* [What is asked] Update these records by replacing "drag handle" with "grip" wherever it occurs, and leave everything else unchanged.

* [Exercise material]
begin

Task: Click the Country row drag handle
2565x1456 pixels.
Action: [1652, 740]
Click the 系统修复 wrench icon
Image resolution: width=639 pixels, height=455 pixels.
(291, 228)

end

* [Correct response]
Task: Click the Country row grip
2565x1456 pixels.
Action: [1652, 740]
Click the 系统修复 wrench icon
Image resolution: width=639 pixels, height=455 pixels.
(291, 228)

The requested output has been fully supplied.